🤖 AI Summary
This study addresses the trade-offs faced by foundation model agents during deployment among memory utility, information extraction risk, and deletion fidelity. It proposes a "deployment-time memory" framework that treats memory as a first-class mechanism, leveraging configurable memory summarization, multi-tier retrieval, and deletion strategies to construct a Pareto frontier between personalized recall and privacy preservation.
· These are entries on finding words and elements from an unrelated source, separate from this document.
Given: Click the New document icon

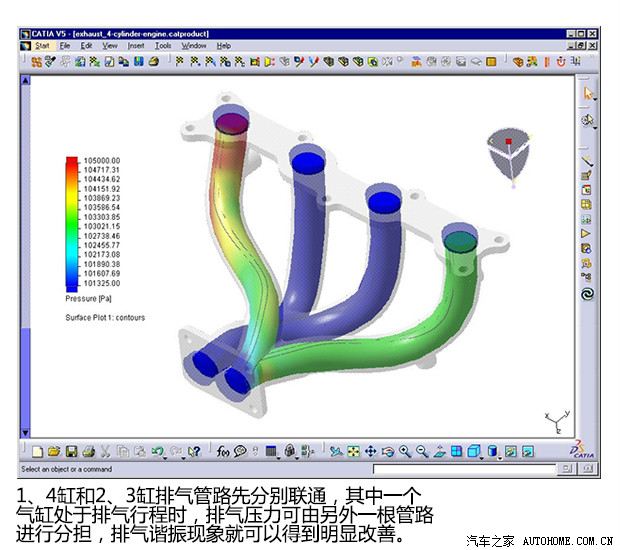Looking at the screenshot, I should (x=38, y=451).
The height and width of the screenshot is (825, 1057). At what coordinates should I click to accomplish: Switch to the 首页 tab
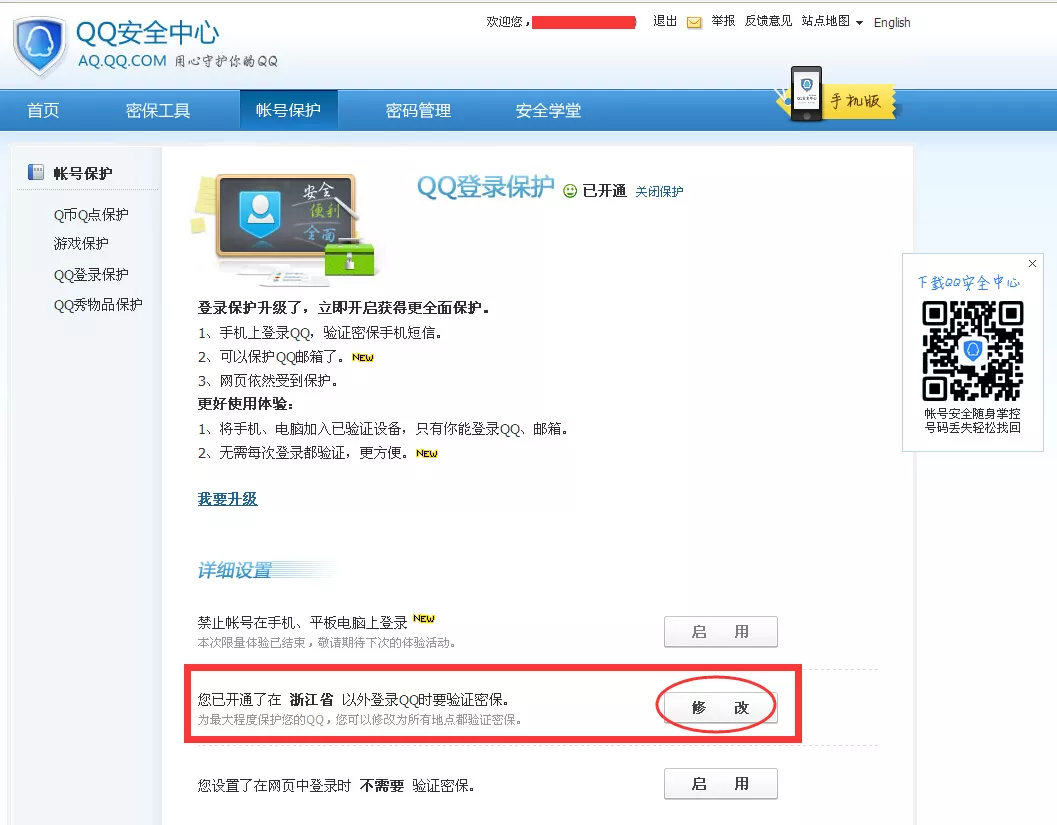[x=42, y=110]
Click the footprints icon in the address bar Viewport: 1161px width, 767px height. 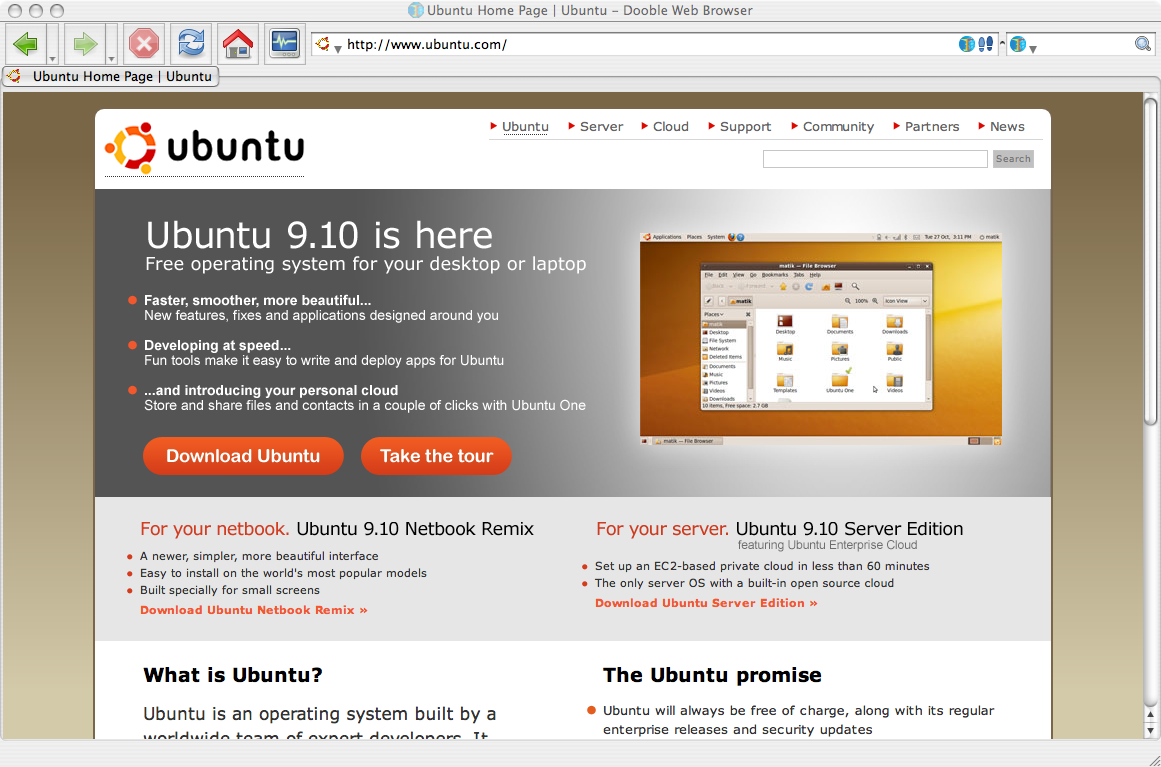click(986, 44)
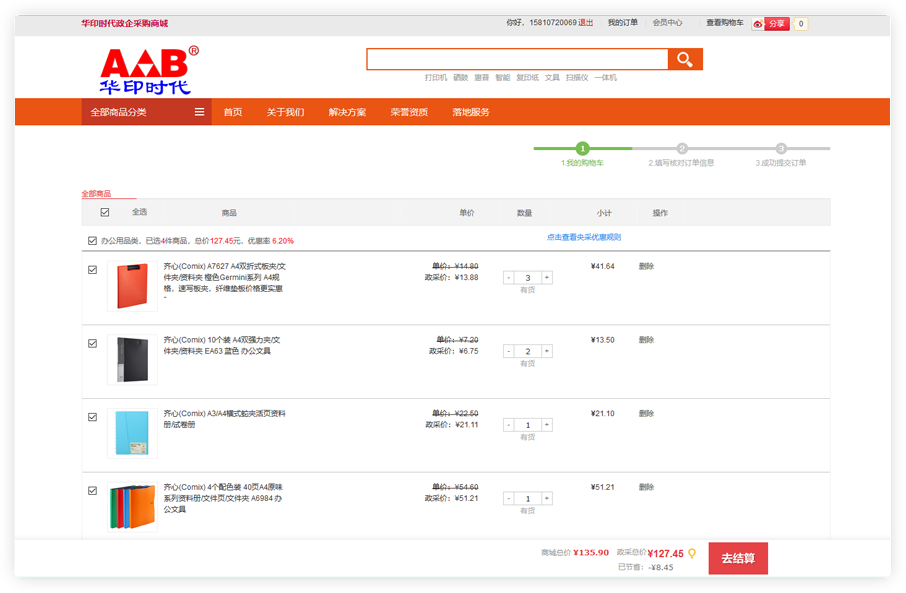
Task: Uncheck the 办公用品类 category checkbox
Action: 93,241
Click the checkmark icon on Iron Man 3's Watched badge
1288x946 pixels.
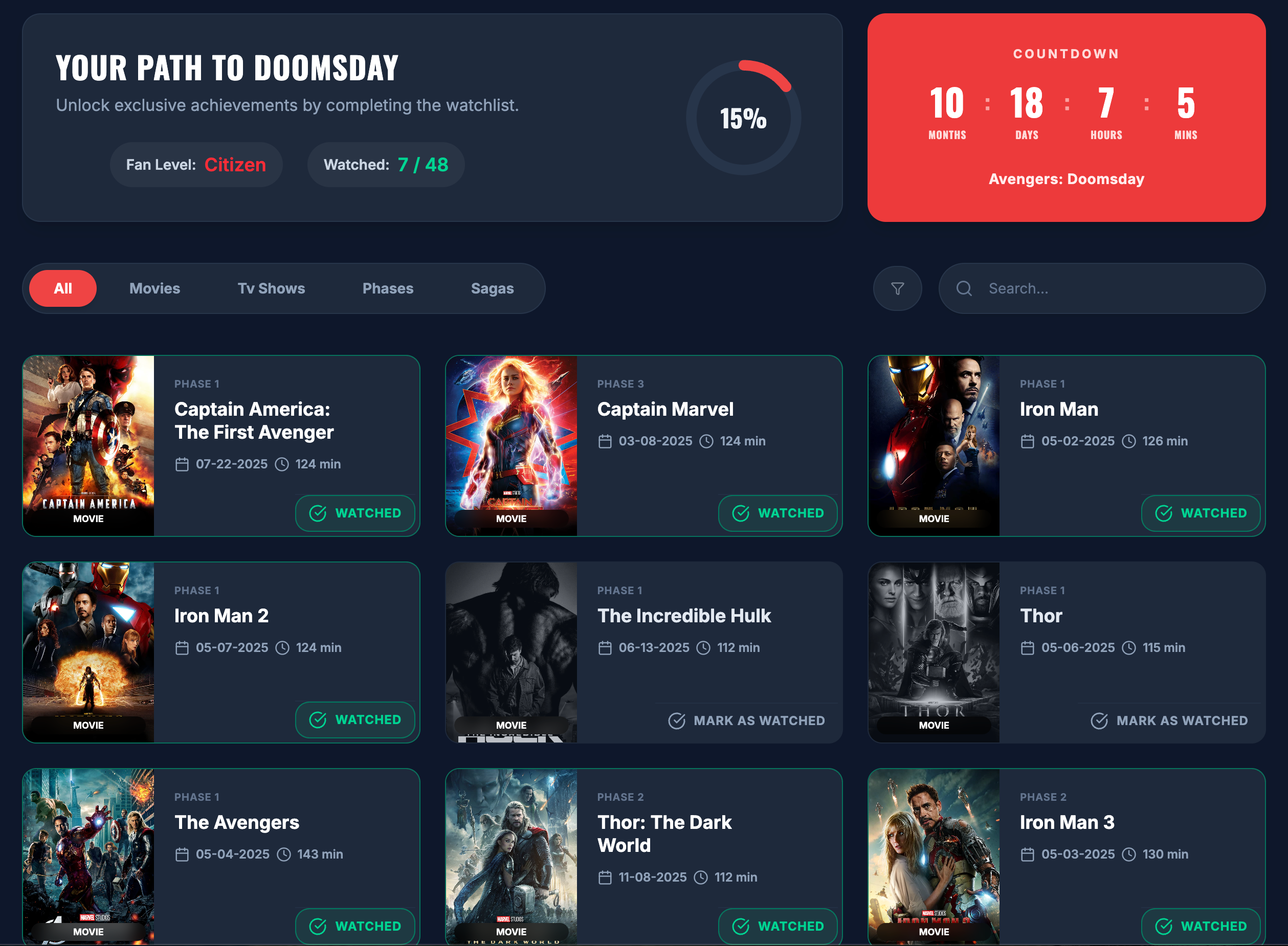pos(1165,926)
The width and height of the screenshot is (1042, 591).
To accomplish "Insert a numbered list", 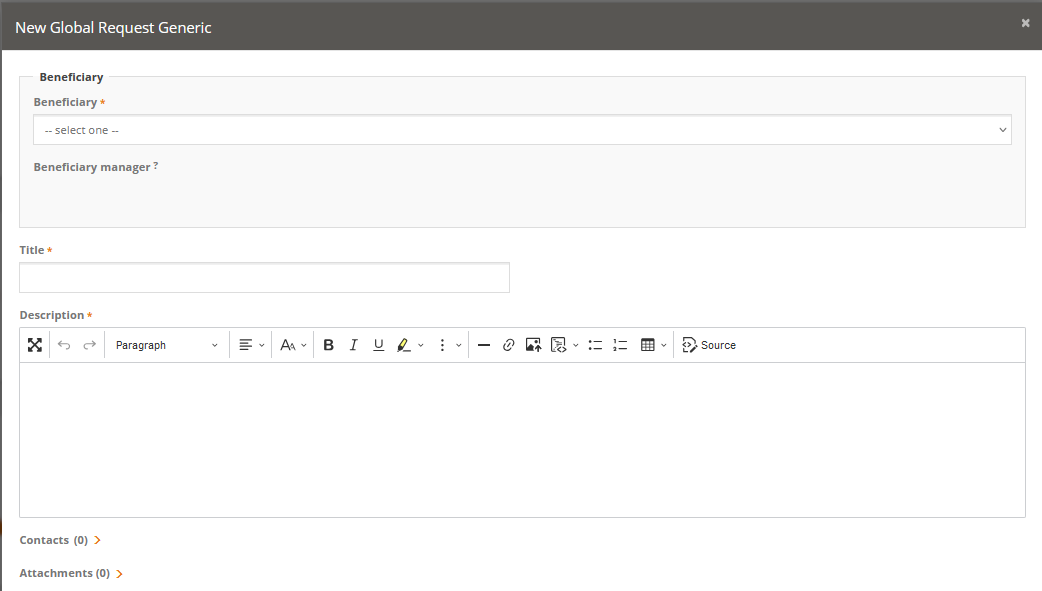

The work introduces the Forgetting Residual Score (FRS) to quantify residual information after deletion and reveals the dual impact of memory compression on both leakage risk and deletion fidelity. Experiments demonstrate that summarizing key facts reduces extraction risk by 76% for Gemma-3 12B and 64% for GPT-4o-mini with negligible recall degradation; only full pipeline erasure or tombstone revision achieves zero-residual deletion.
📝 Abstract
Foundation-model agents are increasingly long-lived systems that remember users across interactions, making memorization an explicit deployment-time function rather than solely a property of model weights. Existing work addresses parametric memorization or audits fixed memory configurations, but does not characterize how memory-design choices jointly shape personalization utility, extraction risk, and deletion fidelity. We study this surface as deployment-time memorization, formulating agent memory as a privacy-utility frontier measured by Personalization Recall (PR) and Adversarial Extraction Rate (AER), and sweeping three memory-design knobs: summarization aggressiveness, retrieval breadth (k), and deletion mode. We further introduce the Forgetting Residue Score (FRS) to quantify whether deleted information remains recoverable from derived memory tiers. On LongMemEval, key-fact summarization reduces canary extraction by 76% on Gemma 3 12B and 64% on GPT-4o-mini while preserving nearly all personalization recall; critically, once content is compressed away, increasing k no longer restores leakage. The same compression, however, induces a deletion-fidelity failure: raw-only deletion leaves derived summary copies recoverable in approximately 20% of instances, and only full-pipeline purge or tombstone redaction drives worst-tier residue to zero. Together, these results establish that persistent agent memory must be evaluated as a first-class memorization mechanism -- assessed by what it helps agents recall, what it makes extractable, and what it can truly erase.